Da mesma forma que só porque alguém “se sente” mulher ou homem não significa que a sociedade irá reconhecer a pessoa como mulher ou homem. Não é assim que a coisa funciona: esse é justamente o direito que é ostensivamente negado às pessoas transgêneras ou gênero-desviantes. Esse é justamente o direito a ser conquistado, pois é um direito que hoje não existe. Por mais que uma pessoa se comporte e “pareça” ser uma cidadã americana jamais será automaticamente considerada cidadã americana. Tudo bem que a pessoa, num delírio pessoal, não só se reconheça mas também queira todas as demais pessoas a reconheçam como mulher. Para as normas de gênero que aí estão, a pessoa JAMAIS SERÁ MULHER.
A menos que se mudem inteiramente essas normas, tarefa que depende de engajamento político e luta intensa contra a ordem vigente, coisa que alguém que “se sente” mulher nem pensa em fazer. Pelo menos até ser duramente despertada por uma realidade que ela insiste em negar.

Ter um gênero é essencialmente desempenhar papeis. E, como todas sabemos, viver é uma coisa; desempenhar um papel é outra. Por trás do personagem há sempre o ator, que é uma pessoa, um indivíduo, um ser humano.
Sexo, gênero, orientação sexual não são “dados” inexoráveis da natureza, mas “discursos normatizadores de condutas”, grandes dispositivos de controle que a sociedade desenvolve e obriga as pessoas a seguirem compulsoriamente.
Ser mulher ou ser homem não é um dado estrutural da natureza, mas uma mera construção social, criada e mantida por “discursos normatizadores”. As pessoas aprendem a ser mulher ou a ser homem e desempenham esses papeis de mulher ou de homem como qualquer ator desempenha um papel no palco. E essa performance está tão naturalizada, que a gente passa a acreditar que se trata de algo absolutamente natural.
Mas a verdade é que qualquer pessoa pode ser mulher ou ser homem o quanto quiser, quando quiser, como quiser. Para ser mulher, não é preciso ter uma vagina, como também não é preciso ter um pênis para ser homem.
Bem, se um indivíduo nascido macho quiser ter uma vagina ou um indivíduo nascido mulher quiser ter um pênis, se achar realmente importante mexer no corpo para ter uma vagina no lugar do pênis e vice-versa, a medicina plástica está superavançada e hoje é capaz de criar uma vagina perfeitamente funcional; a criação do pênis também se aperfeiçoa a cada dia. Da mesma forma, “ser mulher” não implica em gostar de homem para se apaixonar e/ou fazer sexo.
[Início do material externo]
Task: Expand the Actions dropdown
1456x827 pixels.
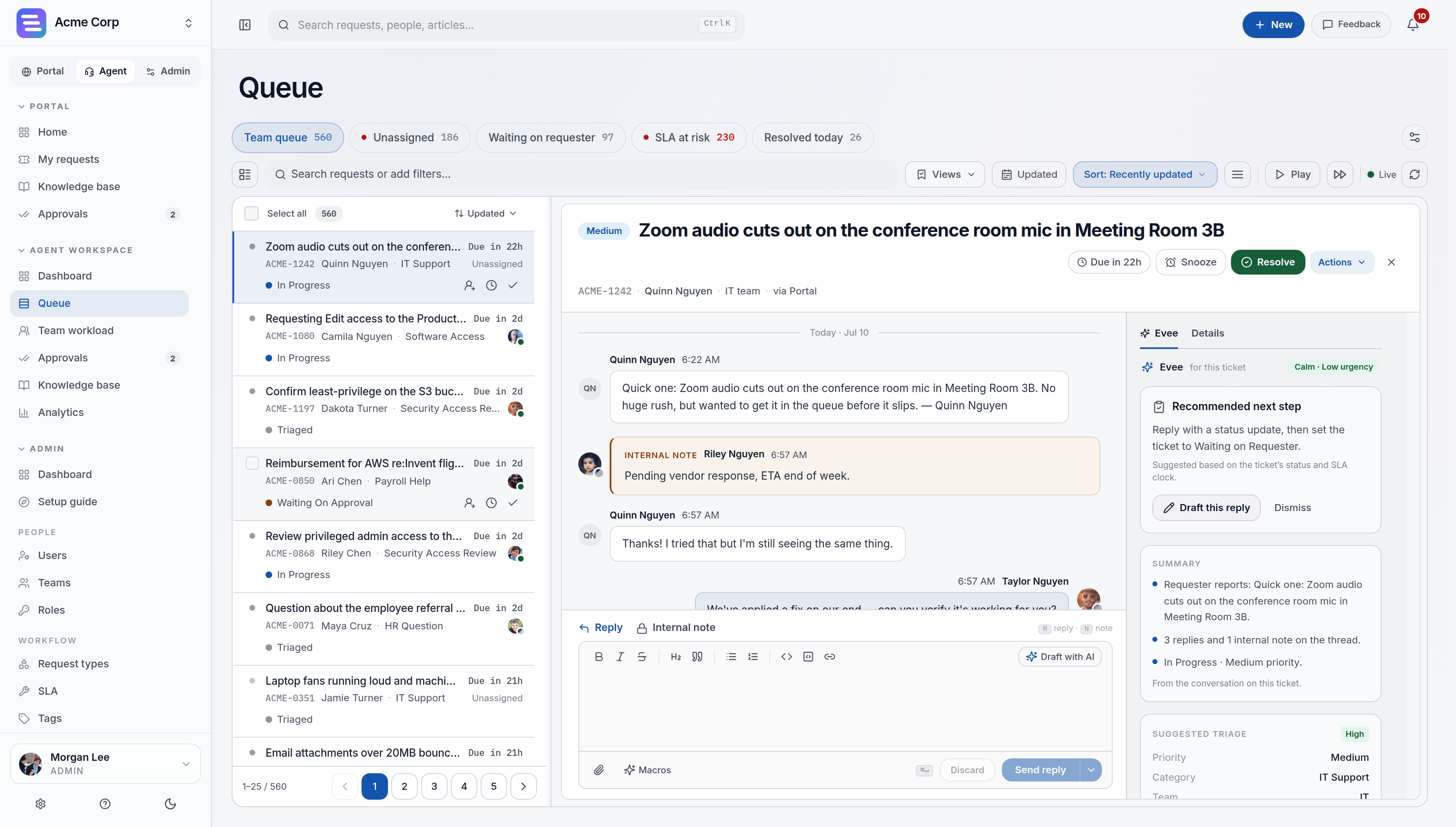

Orientação sexual é também um discurso social, um discurso normatizador: um dispositivo de controle social.
Quando eu digo para as pessoas não permitirem que os rótulos de identidade grudem em suas testas é para que elas não se convençam definitivamente de que realmente são o personagem que representam, até acabar se transformando nesse próprio personagem.
Você pode ser mulher, ser homem, ser lésbica, ser gay, ser hétero o quanto quiser, variar essas combinações o quanto quiser. Só não pode deixar de ser você mesma: – gente. E o que os rótulos fazem é eliminar inteiramente essa possibilidade de ser gente, matando sem piedade a pessoa única que existe em você, tornando-a “dócil”, domada e “perfeitamente administrável” pelas estruturas sociais.